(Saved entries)
-- -- --

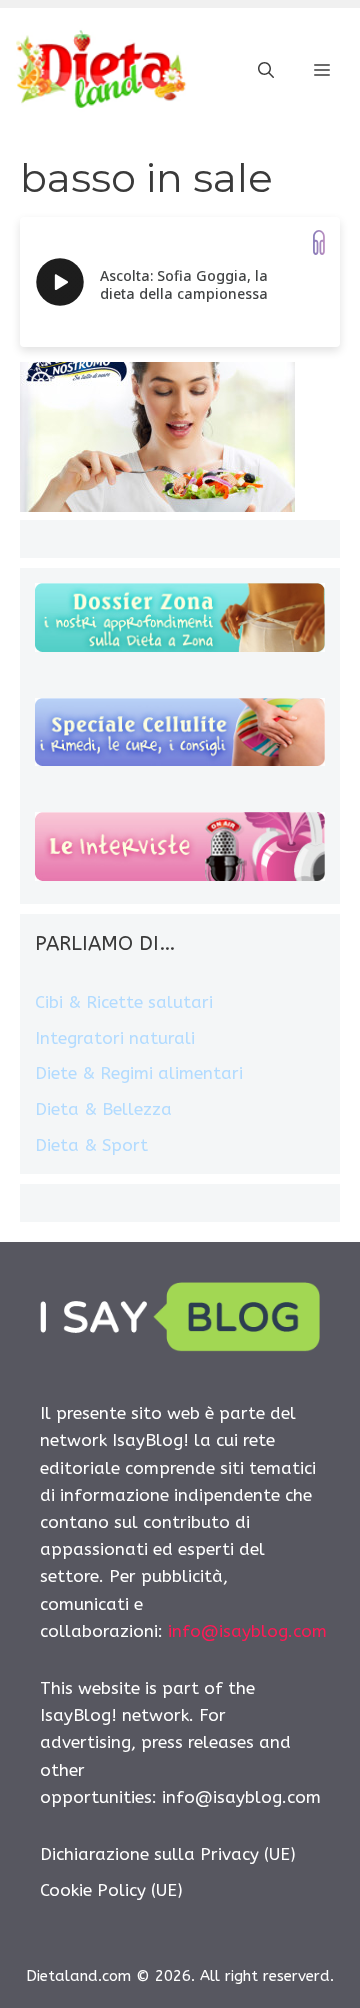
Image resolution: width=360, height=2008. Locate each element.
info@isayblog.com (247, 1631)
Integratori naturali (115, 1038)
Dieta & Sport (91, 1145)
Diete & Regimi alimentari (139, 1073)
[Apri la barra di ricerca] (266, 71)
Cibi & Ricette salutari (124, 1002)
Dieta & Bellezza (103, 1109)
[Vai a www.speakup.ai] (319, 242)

-- -- --

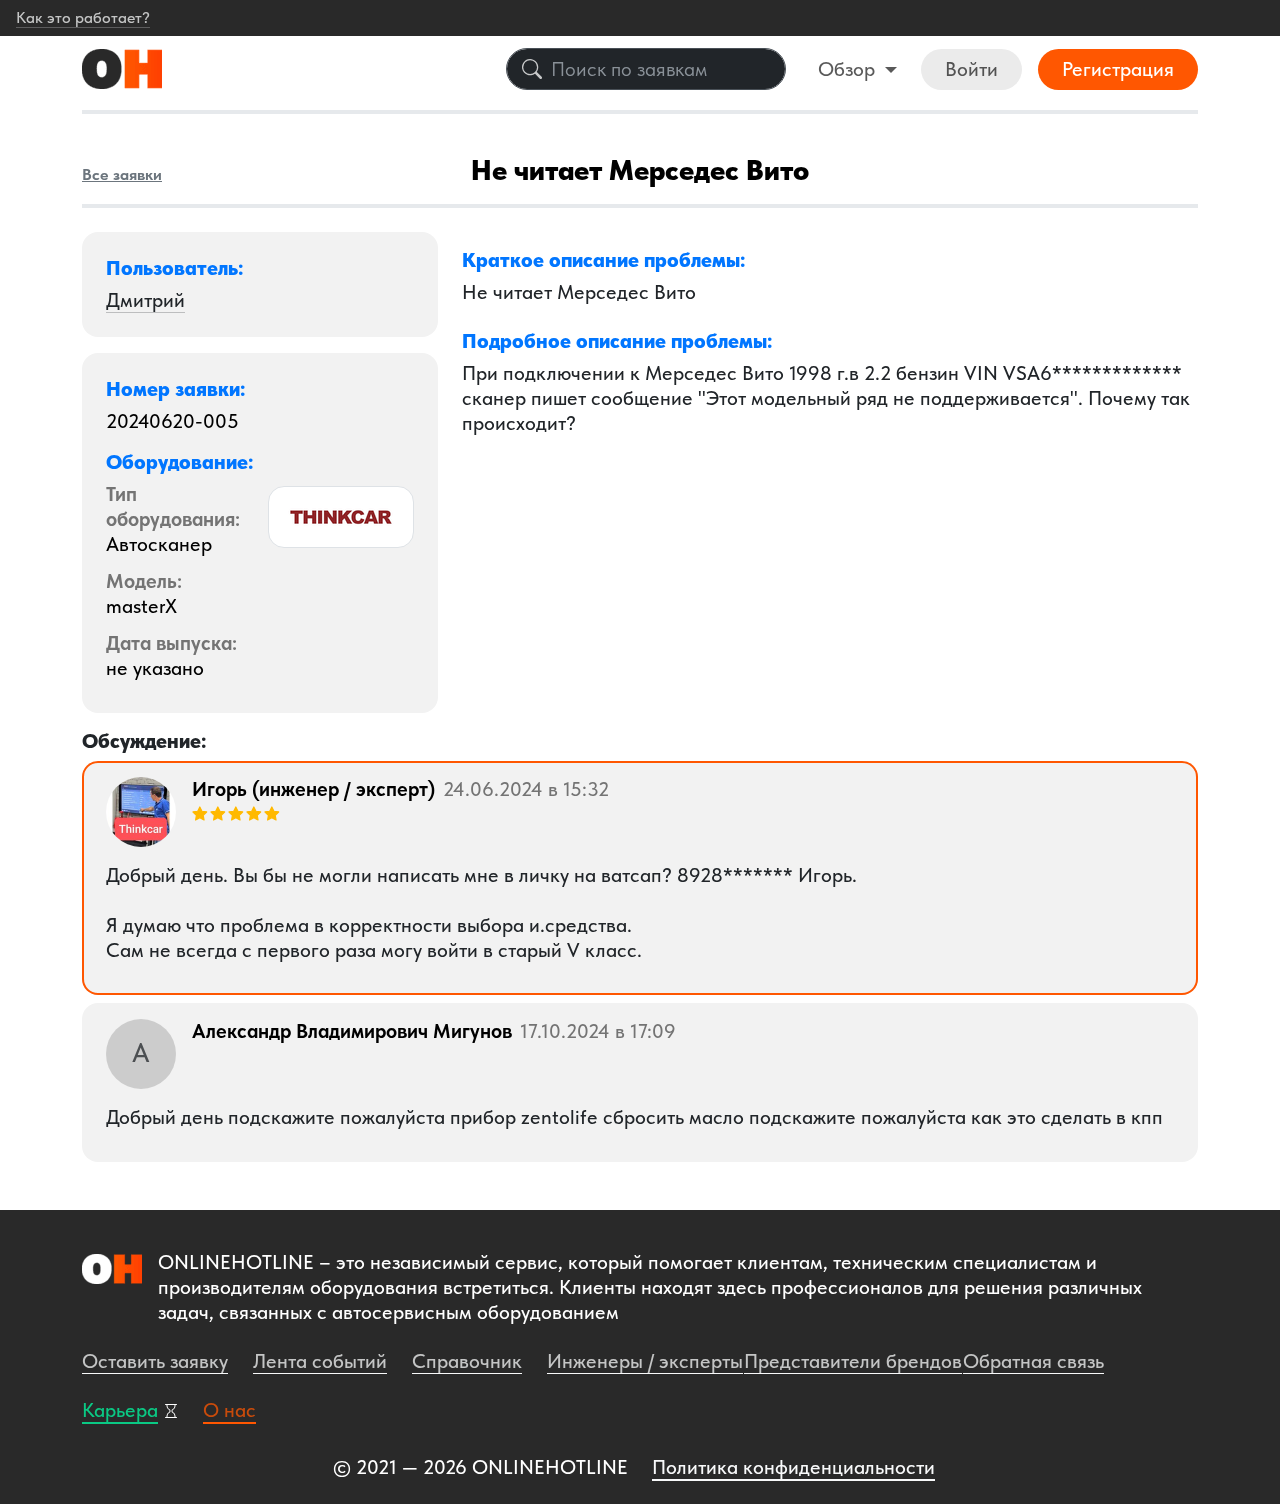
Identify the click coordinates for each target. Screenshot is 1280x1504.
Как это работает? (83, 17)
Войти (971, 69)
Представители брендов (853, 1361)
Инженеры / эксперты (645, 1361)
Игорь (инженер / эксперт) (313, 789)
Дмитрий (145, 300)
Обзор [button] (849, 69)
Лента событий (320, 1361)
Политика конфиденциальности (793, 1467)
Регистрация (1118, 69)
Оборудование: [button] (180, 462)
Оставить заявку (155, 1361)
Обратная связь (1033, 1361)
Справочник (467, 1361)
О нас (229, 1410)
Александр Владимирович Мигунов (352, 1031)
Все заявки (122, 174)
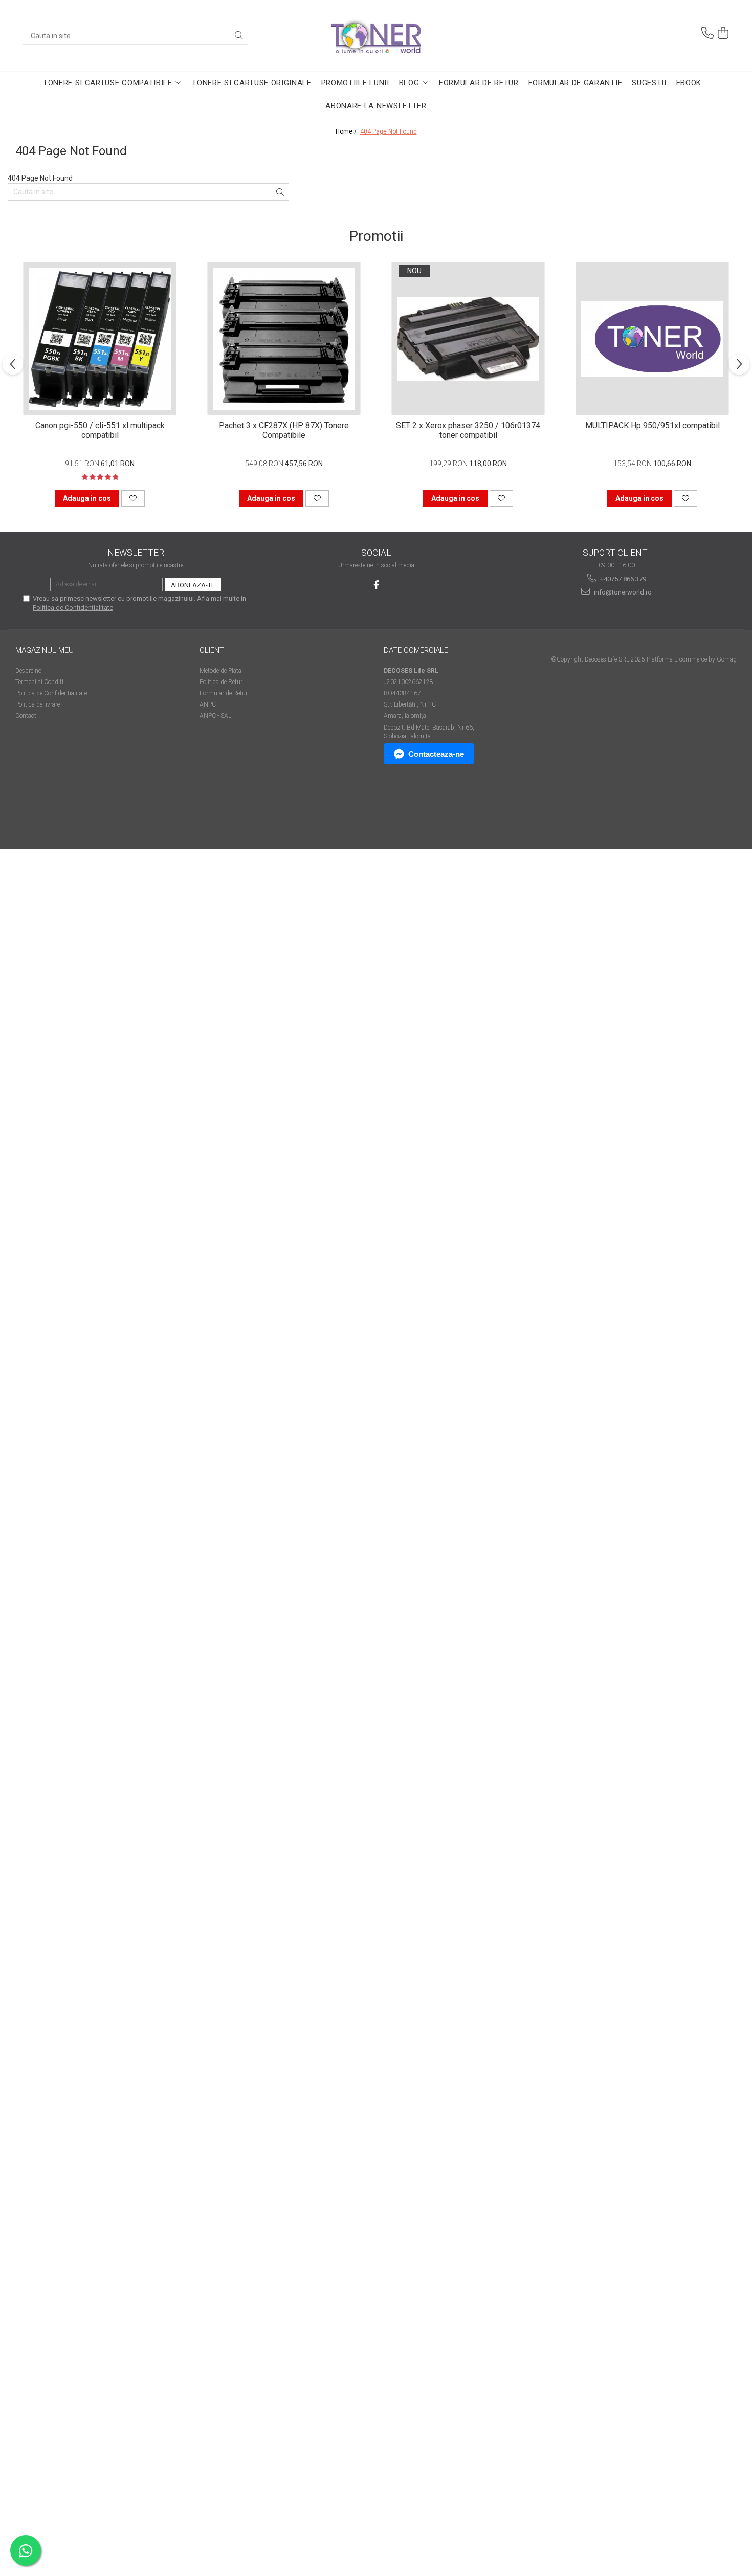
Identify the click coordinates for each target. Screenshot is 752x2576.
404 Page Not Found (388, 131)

-- -- --

■ Exercise ■
Nothing but the lines above from the one that has "Александр Владимирович Мигунов (352, 1031)" down to the one that has "404 Page Not Found (388, 131)" belongs in the answer, copied exactly, without pictures.

■ Written answer ■
Александр Владимирович Мигунов (352, 1031)
Все заявки (122, 174)
Identify the click coordinates for each target. Screenshot is 752x2576.
404 Page Not Found (388, 131)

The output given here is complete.